TO DO:
(a) Answer these questions using the article on the Republican convention delegates:
(i) Which group does Ann Stone speak for?
(ii) Which state does Senator Arlen Specter represent?
(iii) According to the Associated Press survey, what percentage of delegates are attending their first convention?
(b) Continue the article on the Republican convention delegates, picking up after its final sentence.

SOURCE EXTRACT:
Still, divisions remain and some Republicans worry that the strategy will backfire. Without a more direct appeal to moderates during this week's convention, they worry that the independents and swing Democrats who may determine the election will be turned off. That is especially a concern among GOP supporters of abortion rights.

''We are polite, to a point,'' said Ann Stone of Republicans for Choice. ''We're good Republicans.'' But she worried that the party's retention of the antiabortion plank will hurt in the November election.

Senator Arlen Specter, a Pennsylvania Republican, shares that concern. ''There are 200 things that could turn an election,'' said Specter, who is urging Bush to do much more to appeal to moderates and especially women.

While the Bush forces have gone to great lengths to promote the prime-time speeches of some prominent Republicans who are minorities and moderates, such as retired chairman of the Joint Chiefs of Staff Colin Powell, the delegates are overwhelmingly white and conservative.

A survey by the Associated Press found that 54 percent of the delegates are attending their first convention; the average age is 47; and 61 percent are male. Eighty-three percent are white; 4 percent are black; and, perhaps most surprising given Bush's emphasis on Latino voters, only 3 percent described themselves as Hispanic.

Stored data entries:
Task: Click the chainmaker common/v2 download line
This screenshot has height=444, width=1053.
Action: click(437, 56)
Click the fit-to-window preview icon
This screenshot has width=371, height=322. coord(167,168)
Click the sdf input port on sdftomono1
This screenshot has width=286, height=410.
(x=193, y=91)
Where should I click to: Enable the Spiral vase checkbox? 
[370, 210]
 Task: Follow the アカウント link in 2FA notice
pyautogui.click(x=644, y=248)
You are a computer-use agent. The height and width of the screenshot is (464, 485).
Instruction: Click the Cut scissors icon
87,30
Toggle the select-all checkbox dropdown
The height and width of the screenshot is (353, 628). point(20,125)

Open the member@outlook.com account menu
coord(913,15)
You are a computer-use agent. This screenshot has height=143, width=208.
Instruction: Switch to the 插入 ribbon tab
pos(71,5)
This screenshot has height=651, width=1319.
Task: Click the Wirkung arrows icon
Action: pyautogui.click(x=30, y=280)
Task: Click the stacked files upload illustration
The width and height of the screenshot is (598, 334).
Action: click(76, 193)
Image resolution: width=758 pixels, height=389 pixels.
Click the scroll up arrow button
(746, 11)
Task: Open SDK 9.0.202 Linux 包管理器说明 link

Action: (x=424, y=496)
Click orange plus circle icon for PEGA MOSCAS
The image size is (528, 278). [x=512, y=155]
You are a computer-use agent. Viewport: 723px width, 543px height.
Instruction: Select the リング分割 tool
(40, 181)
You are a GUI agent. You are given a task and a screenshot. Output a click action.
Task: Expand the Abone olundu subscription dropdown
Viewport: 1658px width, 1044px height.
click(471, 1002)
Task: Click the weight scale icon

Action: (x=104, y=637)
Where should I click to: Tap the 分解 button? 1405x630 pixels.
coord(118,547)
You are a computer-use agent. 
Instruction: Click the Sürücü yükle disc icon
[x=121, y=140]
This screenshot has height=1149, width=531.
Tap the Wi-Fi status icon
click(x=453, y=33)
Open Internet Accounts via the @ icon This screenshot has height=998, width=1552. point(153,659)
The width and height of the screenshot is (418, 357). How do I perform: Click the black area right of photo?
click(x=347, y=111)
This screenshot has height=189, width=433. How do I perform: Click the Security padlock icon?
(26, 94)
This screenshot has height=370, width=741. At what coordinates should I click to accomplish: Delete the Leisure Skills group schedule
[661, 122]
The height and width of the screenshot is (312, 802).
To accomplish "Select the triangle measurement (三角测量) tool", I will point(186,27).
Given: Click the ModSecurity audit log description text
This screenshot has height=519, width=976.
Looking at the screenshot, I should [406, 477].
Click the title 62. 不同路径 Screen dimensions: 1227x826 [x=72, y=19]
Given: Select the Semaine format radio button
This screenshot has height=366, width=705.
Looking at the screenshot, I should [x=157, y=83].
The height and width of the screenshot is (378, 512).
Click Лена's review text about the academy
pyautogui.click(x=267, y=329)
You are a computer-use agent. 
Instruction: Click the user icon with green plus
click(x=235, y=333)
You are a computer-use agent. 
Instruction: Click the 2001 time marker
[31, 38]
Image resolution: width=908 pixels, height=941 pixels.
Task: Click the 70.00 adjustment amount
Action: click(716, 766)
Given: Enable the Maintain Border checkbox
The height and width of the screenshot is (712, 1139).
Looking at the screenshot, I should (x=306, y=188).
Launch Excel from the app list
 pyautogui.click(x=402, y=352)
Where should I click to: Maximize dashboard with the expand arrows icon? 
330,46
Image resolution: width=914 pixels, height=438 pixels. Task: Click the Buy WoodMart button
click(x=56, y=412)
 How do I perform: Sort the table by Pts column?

RESULTS BY TASK:
(a)
(i) Republicans for Choice
(ii) Pennsylvania
(iii) 54 percent

(b)
Claude A. Allen, the Virginia secretary of health and human resources and one of the most prominent African-American delegates, said he has been given a prominent role at the convention, helping to shape the platform.

''I would say we are united, but not uniform,'' Allen said. Allen declined to describe himself as either moderate or conservative - he preferred ''American'' - but he said he fully supports the platform.

It helps the GOP that Buchanan, who has been perhaps the most divisive force in the party for the past eight years, is no longer a Republican. Buchanan is seeking the Reform Party nomination and is in the very low single digits in the polls. The Buchanan viewpoint is still represented here, but with almost none of the anger and fire.

The AP survey found that the 2,066 delegates make up a well-heeled, well-educated professional crowd; only 0.2 percent said they did not finish high school, while 40 percent said they had some kind of college postgraduate study. Thirteen percent are politicians, 12 percent are attorneys, 9 percent are retired, and 0.1 percent - meaning about two - are social workers.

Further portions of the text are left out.